Эти жуткие слова, которые любой выслушал бы с содроганием, особо страшны для меня, проведшей на этой земле всего шестнадцать лет. Я должна умереть, только начав жить. Но как бы это ни было страшно, меня пугает не сама смерть, а вид казни. Я вдруг с ужасом замечаю пляшущие в камине языки пламени, чувствую, как затылок покрывается гусиной кожей, и мне становится дурно от обычно приятного запаха древесного дыма. Я готова закричать. Я мечусь от горя, снова и снова слыша эти слова, и не могу поверить, что они и впрямь были сказаны мне.
Не моя воля, но Твоя, Господи. И воля королевы, конечно.
Я с готовностью признаю, что совершила преступление и заслуживаю смерти за свой поступок, но то, что на него меня толкнули мое сердце и воля, я стану отрицать до последнего вздоха. До моего последнего вздоха. О Боже!
И все же она сказала, что верит мне. Королева приняла мое объяснение и сказала — я хорошо это помню, цепляюсь за ее слова, как тонущий моряк цепляется за обломок корабля, — что приговор будет простой формальностью. Она явно на меня разозлилась, но все же благосклонно заметила, что моя юность многое извиняет. Ей должно быть известно, что заговор был порожден не мной, что я оказалась орудием чужих преступных намерений.
Могу ли я ей верить? Она дала мне обещание, свое королевское обещание, слово королевы. Я должна твердо об этом помнить, когда меня охватывает смятение, как сейчас, в этой чистой и мирной комнате, среди привычных вещей.

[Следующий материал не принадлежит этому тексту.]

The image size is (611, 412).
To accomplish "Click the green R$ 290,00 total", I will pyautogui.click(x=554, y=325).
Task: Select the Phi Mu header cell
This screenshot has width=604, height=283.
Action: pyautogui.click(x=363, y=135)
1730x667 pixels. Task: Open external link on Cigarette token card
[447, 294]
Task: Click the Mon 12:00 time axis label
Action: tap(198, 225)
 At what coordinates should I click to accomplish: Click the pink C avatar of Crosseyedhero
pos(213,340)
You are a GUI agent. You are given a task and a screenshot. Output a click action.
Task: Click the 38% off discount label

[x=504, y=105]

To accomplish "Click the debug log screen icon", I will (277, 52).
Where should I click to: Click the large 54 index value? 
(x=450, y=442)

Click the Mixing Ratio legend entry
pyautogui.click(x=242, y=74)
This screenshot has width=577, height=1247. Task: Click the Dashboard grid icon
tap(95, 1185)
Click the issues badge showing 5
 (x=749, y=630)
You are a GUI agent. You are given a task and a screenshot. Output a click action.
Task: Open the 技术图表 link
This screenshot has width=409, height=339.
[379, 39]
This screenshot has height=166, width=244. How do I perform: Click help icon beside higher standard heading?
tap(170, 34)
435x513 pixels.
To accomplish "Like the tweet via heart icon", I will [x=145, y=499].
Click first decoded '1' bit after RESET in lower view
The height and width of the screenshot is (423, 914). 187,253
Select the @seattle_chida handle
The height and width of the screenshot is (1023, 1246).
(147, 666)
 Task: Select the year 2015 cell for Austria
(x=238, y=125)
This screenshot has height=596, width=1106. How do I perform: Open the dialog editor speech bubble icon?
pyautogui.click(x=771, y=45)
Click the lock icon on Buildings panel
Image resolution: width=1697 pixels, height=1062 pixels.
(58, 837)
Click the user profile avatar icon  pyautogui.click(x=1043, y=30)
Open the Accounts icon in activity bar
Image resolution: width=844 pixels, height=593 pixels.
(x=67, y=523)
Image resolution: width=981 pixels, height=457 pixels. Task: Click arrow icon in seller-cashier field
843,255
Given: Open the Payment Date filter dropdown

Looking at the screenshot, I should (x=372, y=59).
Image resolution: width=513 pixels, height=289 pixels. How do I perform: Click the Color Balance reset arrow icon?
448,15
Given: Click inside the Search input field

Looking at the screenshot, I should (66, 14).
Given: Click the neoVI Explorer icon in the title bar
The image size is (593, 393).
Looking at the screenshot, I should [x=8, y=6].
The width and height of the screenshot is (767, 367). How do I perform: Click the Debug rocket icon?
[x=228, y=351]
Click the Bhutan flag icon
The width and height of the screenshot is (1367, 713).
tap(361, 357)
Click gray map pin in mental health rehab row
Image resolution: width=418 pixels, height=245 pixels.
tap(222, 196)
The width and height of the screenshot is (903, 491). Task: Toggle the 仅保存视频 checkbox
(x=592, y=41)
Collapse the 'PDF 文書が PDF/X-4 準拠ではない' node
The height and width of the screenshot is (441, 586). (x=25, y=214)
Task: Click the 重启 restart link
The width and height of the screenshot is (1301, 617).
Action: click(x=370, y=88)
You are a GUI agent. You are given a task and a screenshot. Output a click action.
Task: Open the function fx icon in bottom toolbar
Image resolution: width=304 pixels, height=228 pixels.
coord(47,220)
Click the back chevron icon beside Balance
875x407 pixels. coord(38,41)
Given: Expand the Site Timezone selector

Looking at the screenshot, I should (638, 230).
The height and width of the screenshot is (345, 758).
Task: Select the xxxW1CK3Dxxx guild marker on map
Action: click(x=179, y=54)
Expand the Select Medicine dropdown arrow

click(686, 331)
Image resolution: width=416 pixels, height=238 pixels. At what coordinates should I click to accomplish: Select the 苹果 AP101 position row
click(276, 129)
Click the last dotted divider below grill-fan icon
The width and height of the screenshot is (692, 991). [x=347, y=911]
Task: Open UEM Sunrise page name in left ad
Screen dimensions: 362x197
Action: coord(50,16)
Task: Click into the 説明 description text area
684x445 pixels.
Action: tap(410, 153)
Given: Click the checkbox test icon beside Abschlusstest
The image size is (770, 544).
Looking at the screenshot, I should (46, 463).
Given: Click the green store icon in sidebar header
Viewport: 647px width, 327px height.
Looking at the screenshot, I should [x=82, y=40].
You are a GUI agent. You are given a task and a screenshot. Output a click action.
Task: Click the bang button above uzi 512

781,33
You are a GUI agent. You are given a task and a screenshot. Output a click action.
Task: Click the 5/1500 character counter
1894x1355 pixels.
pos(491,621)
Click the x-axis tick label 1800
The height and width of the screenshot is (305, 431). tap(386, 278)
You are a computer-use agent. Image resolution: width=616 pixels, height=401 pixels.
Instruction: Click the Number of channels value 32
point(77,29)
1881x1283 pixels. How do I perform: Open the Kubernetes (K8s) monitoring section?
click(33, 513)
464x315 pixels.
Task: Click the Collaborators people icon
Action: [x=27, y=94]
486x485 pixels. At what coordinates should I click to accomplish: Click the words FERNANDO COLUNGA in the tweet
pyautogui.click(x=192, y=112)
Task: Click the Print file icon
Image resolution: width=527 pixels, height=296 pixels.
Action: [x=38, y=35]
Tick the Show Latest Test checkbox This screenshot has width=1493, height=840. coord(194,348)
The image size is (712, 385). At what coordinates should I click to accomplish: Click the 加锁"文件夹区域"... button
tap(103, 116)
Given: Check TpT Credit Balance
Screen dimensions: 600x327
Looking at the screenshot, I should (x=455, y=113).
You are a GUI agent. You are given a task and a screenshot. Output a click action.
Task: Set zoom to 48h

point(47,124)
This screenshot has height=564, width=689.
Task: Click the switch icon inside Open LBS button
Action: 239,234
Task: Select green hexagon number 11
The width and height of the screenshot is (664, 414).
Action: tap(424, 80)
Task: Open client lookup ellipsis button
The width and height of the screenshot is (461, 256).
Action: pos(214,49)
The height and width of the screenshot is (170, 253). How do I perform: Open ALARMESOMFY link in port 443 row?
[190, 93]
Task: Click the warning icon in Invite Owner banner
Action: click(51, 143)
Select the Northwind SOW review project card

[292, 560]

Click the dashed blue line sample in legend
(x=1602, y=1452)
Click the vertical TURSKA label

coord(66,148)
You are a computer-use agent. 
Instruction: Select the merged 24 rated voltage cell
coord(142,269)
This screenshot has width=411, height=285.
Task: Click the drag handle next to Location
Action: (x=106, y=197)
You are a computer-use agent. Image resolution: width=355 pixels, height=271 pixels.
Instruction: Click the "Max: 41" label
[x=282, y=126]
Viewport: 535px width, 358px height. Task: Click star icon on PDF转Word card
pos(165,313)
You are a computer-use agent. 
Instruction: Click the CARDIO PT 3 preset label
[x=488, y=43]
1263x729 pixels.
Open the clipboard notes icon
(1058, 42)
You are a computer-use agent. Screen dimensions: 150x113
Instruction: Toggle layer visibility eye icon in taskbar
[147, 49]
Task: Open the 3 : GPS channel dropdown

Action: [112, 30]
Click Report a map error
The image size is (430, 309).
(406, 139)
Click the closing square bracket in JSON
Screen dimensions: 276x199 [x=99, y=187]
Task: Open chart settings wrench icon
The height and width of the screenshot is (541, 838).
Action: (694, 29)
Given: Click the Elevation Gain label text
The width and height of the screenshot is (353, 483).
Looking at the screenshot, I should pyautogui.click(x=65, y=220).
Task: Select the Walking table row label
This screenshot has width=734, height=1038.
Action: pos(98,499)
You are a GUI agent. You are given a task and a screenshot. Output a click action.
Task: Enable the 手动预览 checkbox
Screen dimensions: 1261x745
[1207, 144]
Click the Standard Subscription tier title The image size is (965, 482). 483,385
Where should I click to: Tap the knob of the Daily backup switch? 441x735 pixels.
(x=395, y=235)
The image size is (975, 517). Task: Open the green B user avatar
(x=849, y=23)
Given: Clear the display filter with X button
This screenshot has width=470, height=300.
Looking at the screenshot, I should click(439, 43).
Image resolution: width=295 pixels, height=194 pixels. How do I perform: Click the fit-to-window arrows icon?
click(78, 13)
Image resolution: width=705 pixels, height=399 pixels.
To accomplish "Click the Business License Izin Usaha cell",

Я должна верить этому обещанию, я должна.
Я ложусь на кровать, глядя невидящим взором в деревянный полог. Пытаюсь молиться, но давно знакомые слова ускользают от меня. Я изнурена и обессилена, чувствую себя разбитой, словно кусок льда. Все, чего мне хочется, — это уснуть, чтобы на некоторое время отдалить этот ужас. Но сон не идет, как я ни призываю его. Вместо того, в тысячный раз, я начинаю вспоминать, как оказалась здесь. И в этом мучительном наваждении я слышу голоса, наперебой взывающие ко мне.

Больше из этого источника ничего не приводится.